J’achète d’ailleurs bien trop de CD et de livres. Mais à tous les coups, j’ai le sentiment que c’est une dépense à bon escient. De plus, dans les magasins de seconde main à Bruxelles tels que Pêle-Mêle, il y a vraiment moyen de limiter les frais.


votre plus beau souvenir d’un concert récent ?

Il s’agissait du spectacle de danse « Rain » d’Anne Teresa De Keersmaeker-Rosas sur de la musique de Steve Reich jouée en direct. Rien que la présence de quatre pianos à queue sur scène a de quoi éblouir. Et c’est sans compter la chorégraphie qu’elle y adjoint. Lors d’une entrevue suite au spectacle, elle a déclaré quelque chose qui m’a fortement frappé : « L’art qui émane des états d’âme est souvent sans états d’âme. » Selon elle, l’art doit être basé sur la structure et le contenu en est entièrement tributaire. Elle adopte ce principe de manière très disciplinée dans cette œuvre de Reich où elle convertit les accords en mouvements.

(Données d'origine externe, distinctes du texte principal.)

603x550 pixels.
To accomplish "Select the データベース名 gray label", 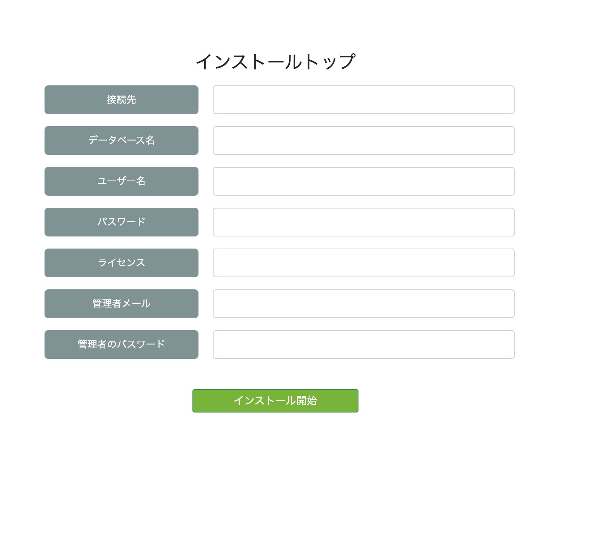I will 122,141.
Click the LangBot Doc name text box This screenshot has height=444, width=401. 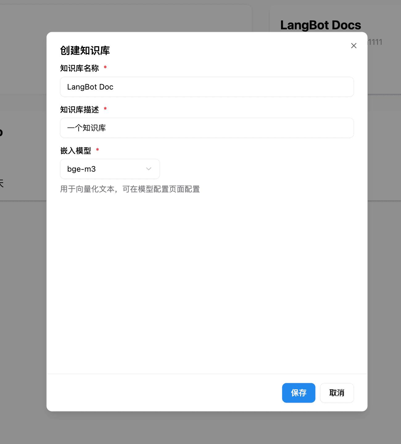tap(207, 87)
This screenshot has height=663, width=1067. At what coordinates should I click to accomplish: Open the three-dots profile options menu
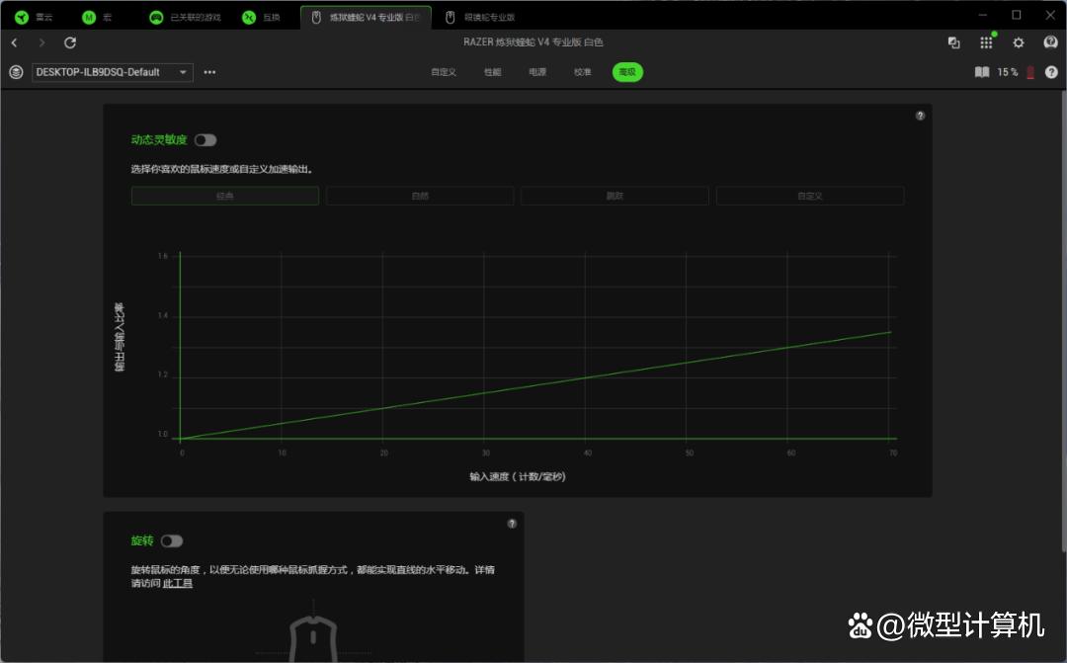pos(209,72)
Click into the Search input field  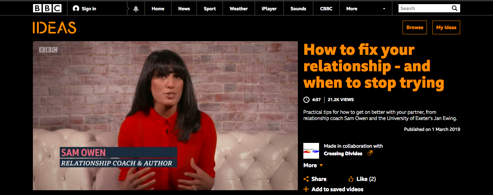pyautogui.click(x=424, y=8)

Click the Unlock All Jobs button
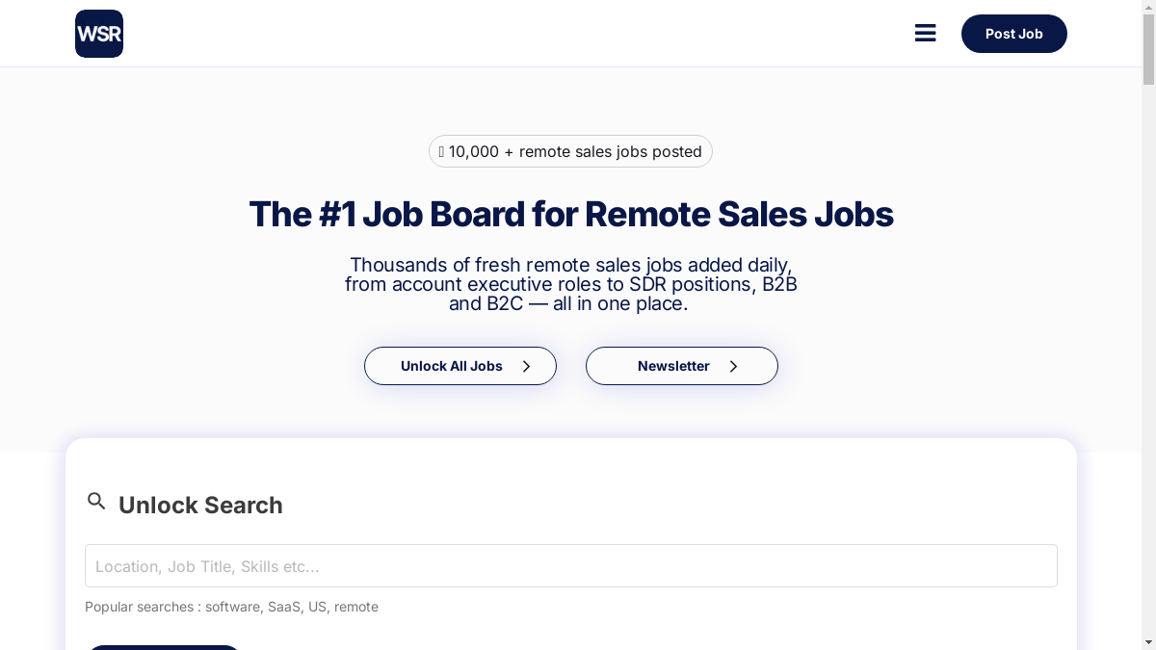(452, 366)
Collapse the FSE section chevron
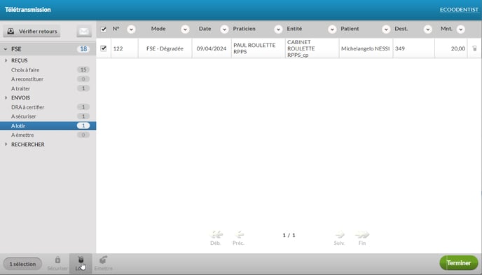The image size is (482, 275). 6,49
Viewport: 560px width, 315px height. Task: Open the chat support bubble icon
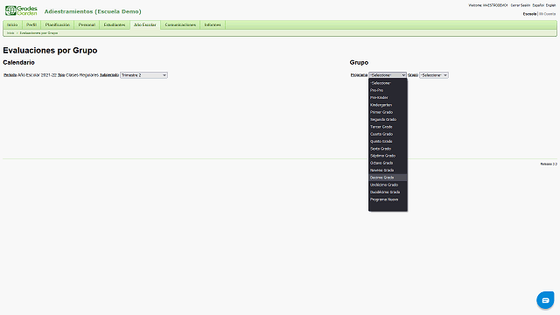click(x=545, y=300)
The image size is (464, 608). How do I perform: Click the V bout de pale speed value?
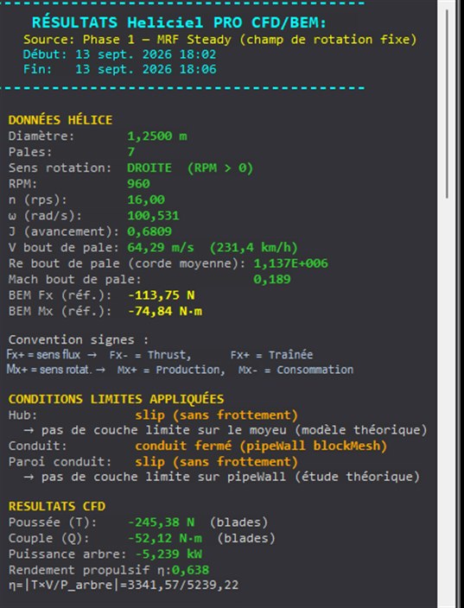click(213, 247)
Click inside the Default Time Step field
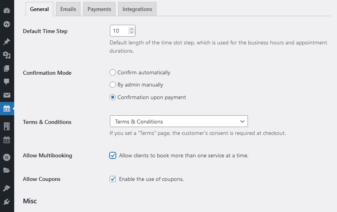The height and width of the screenshot is (212, 337). 120,31

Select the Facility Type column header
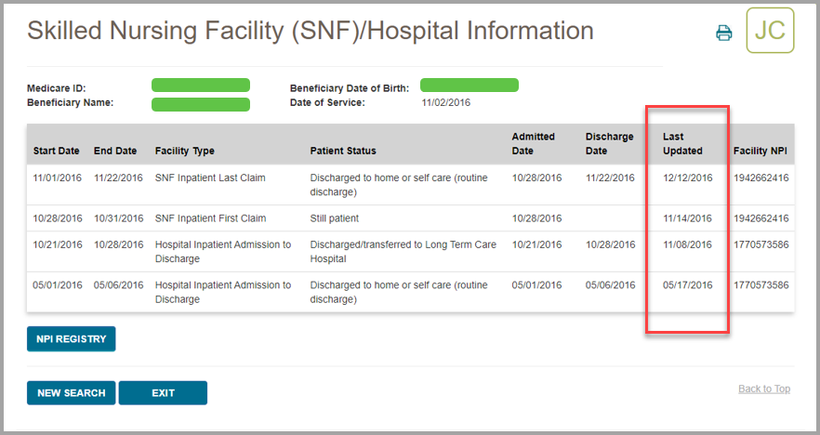[185, 151]
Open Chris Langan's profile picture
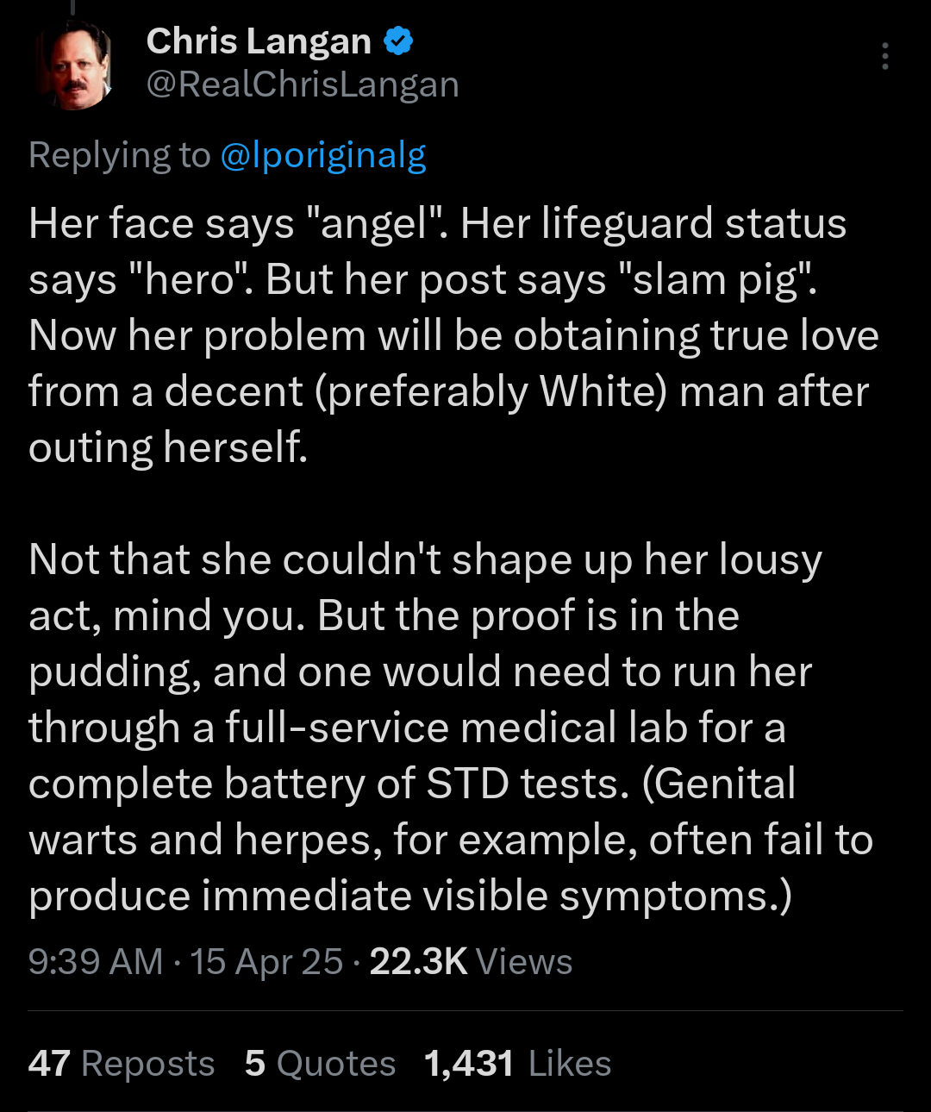The width and height of the screenshot is (931, 1112). (74, 66)
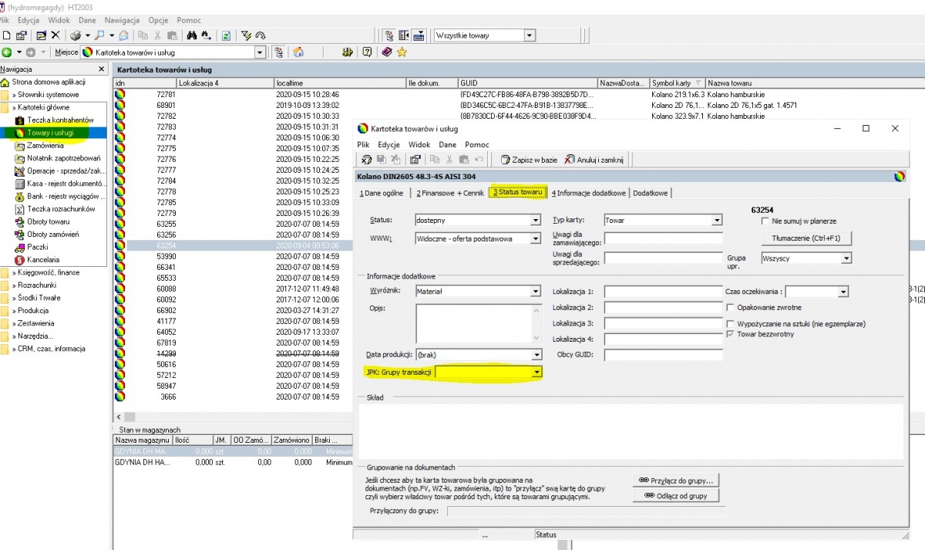
Task: Select 'Teczka kontrahentów' in navigation tree
Action: (x=60, y=120)
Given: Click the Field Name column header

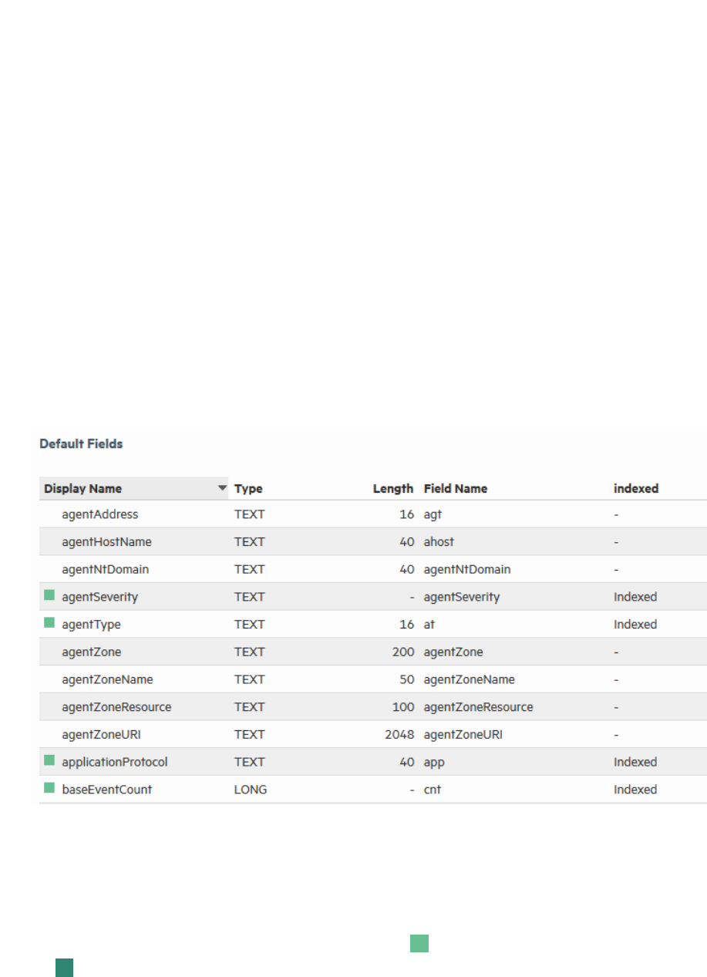Looking at the screenshot, I should tap(455, 489).
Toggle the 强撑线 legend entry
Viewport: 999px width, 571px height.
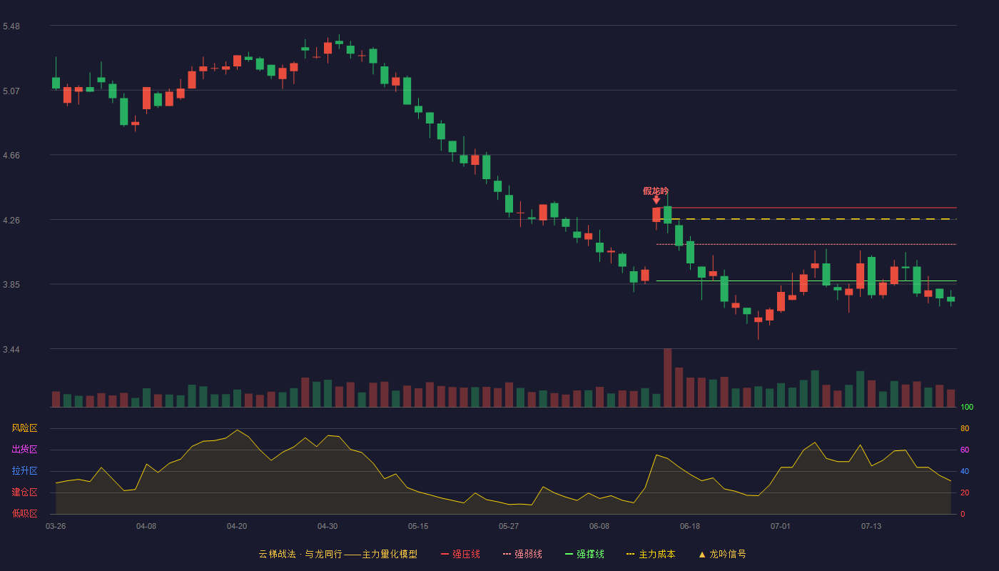[584, 554]
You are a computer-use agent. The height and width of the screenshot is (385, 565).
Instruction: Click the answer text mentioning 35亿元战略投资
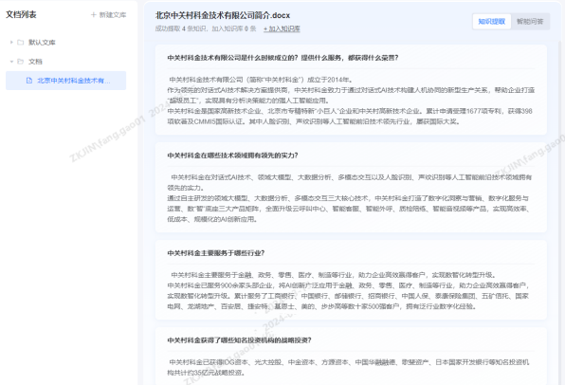coord(348,367)
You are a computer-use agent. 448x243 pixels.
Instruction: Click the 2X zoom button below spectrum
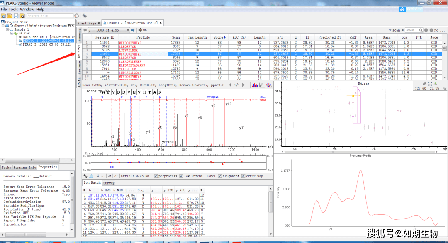point(110,176)
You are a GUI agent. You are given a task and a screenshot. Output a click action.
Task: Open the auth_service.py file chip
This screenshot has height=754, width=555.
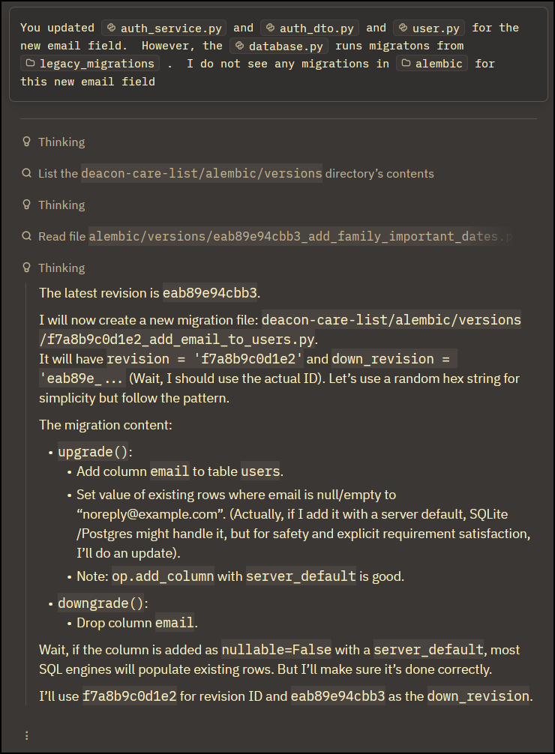(164, 28)
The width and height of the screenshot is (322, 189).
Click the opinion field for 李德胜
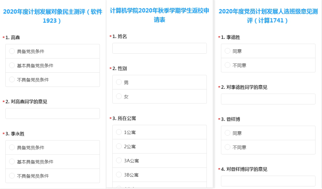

… votre expression favorite du moment ?

À cet égard, je fais référence à une citation d’un de mes pianistes favoris, Sviatoslav Richter, où il explique son approche lors de l’exécution d’œuvres existantes. La logique n’existe pas pour lui. Il sait seulement comment réfléchir la pensée : il est un miroir. Il va même jusqu’à se considérer comme un ignare qui ne comprend pas ce qui se passe dans le monde et qui, avant tout, ne saisit pas la différence entre réalité et art. « Je ne suis pas un idiot complet, même si par faiblesse ou par paresse je n'ai aucun talent pour la pensée. Je sais seulement comment la réfléchir. » Personnellement, je suis aussi quelqu’un qui « réfléchit ». Dans tout ce que je fais, je me pose en premier lieu la question du pourquoi.